*DOCUMENT TEXT*
--------------------------------

Press, bake, decorate! Easily whip up over 6 dozen buttery spritz cookies—with no dough chilling required, they’re the perfect fuss-free and festive addition to your holiday cookie trays.

Servings: 84 cookies
Prep Time: 20 Minutes
Cook Time: 10 Minutes
Total Time: 30 Minutes, plus time to decorate the cookies

Ingredients

  • 1 cup (2 sticks) unsalted butter, at room temperature
  • ¾ cup sugar
  • ½ teaspoon salt
  • 1 large egg
  • ½ teaspoon almond extract
  • 1 teaspoon vanilla extract
  • cups all purpose flour, spooned into measuring cup and leveled off
  • Food coloring (optional; see note)

For Decorating

  • Light corn syrup or glaze icing
  • Sparkling sugar, nonpareils, or sprinkles

Special Equipment

  • Cookie press

Instructions

  1. Preheat the oven to 350°F and set two racks in the upper and lower thirds of the oven.

--------------------------------

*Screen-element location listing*
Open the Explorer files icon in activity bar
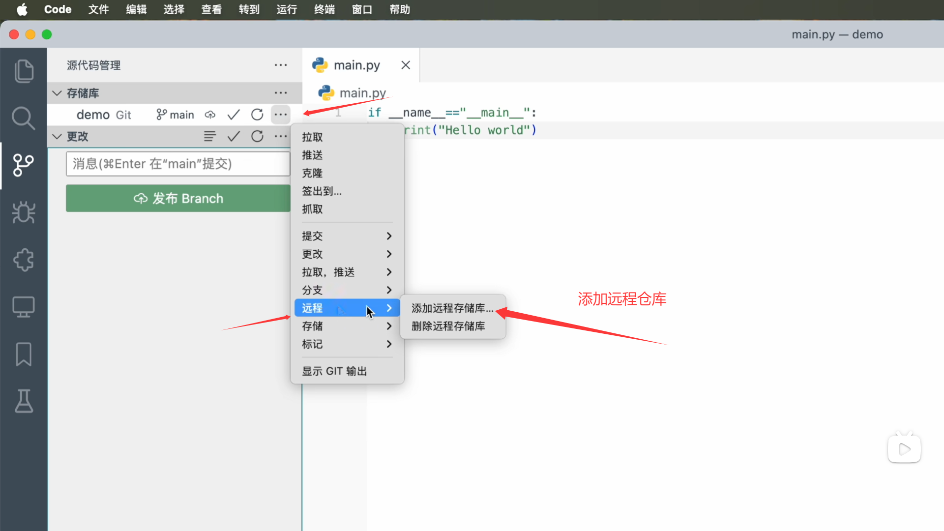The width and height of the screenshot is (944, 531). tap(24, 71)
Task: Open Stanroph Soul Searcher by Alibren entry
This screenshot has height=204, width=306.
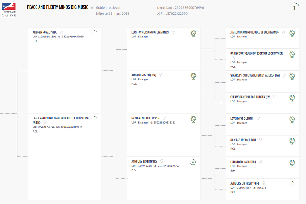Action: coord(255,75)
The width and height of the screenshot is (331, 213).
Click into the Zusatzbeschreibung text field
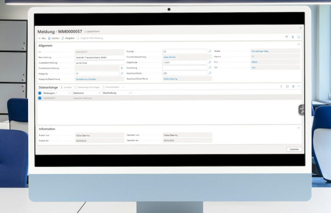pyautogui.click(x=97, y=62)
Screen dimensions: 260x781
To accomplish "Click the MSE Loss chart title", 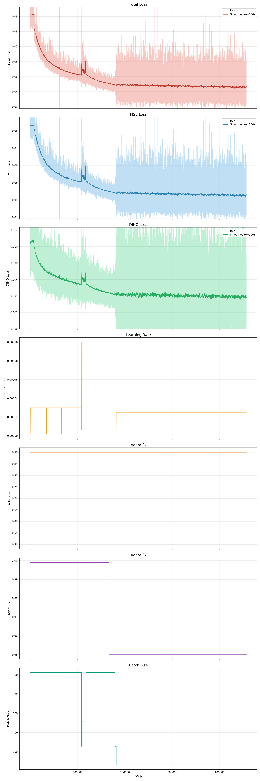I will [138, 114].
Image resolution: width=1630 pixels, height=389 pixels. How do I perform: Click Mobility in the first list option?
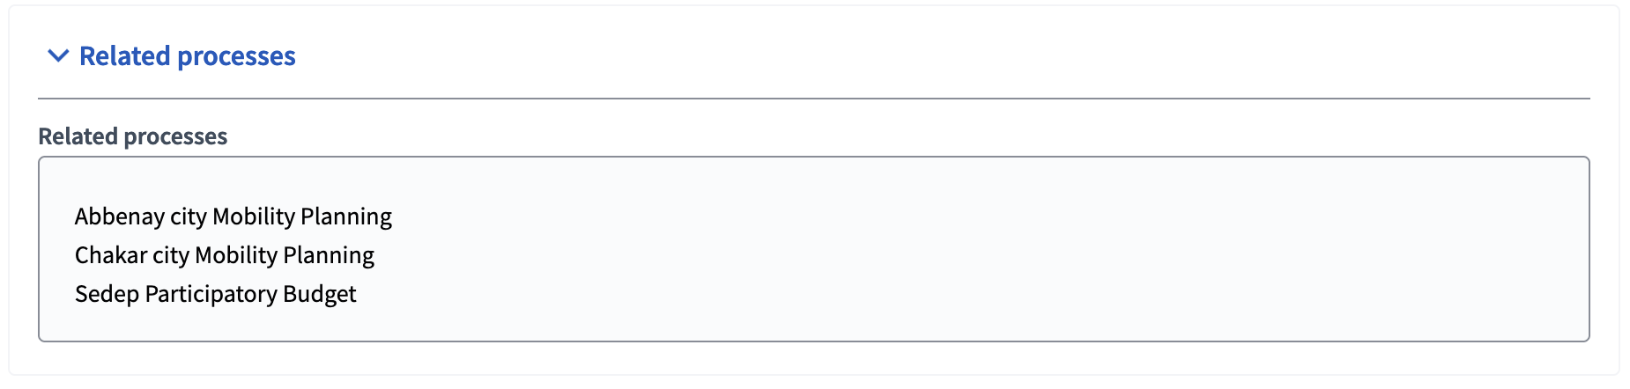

--------------------------------

*PARTS OF THE EXERCISE*
1) Which time entries appear at the top of the spritz cookie recipe, and what value is given for each?
2) Can you carry on the spritz cookie recipe with the steps that come after its opening instruction?

*IN RESPONSE*
1)
Prep Time: 20 Minutes
Cook Time: 10 Minutes
Total Time: 30 Minutes, plus time to decorate the cookies

2)
  2. In the bowl of an electric mixer fitted with the paddle attachment or beaters, beat the butter, sugar, and salt on medium speed until light and fluffy, about 2 minutes. Add the egg, almond extract, and vanilla extract and beat until combined, about 30 seconds. Add the flour and mix on low speed until combined. Initially, the dough will appear crumbly, but it will eventually come together. If you wish to color the dough, add a few drops of food coloring at this stage and continue mixing until the color is evenly distributed.
  3. Before you begin, ensure your baking sheets are at room temperature. Do not grease them or line them with parchment paper, as the cookie press won’t work effectively on surfaces that are warm, parchment-lined, or greased. Follow the directions provided by your cookie press manufacturer for attaching a decorative plate. Load the cookie press with some of the dough. To press out the cookies, hold the cookie press upright and position it so that it is directly touching the baking sheet. Firmly press out the cookies, spacing them about 1½ inches apart.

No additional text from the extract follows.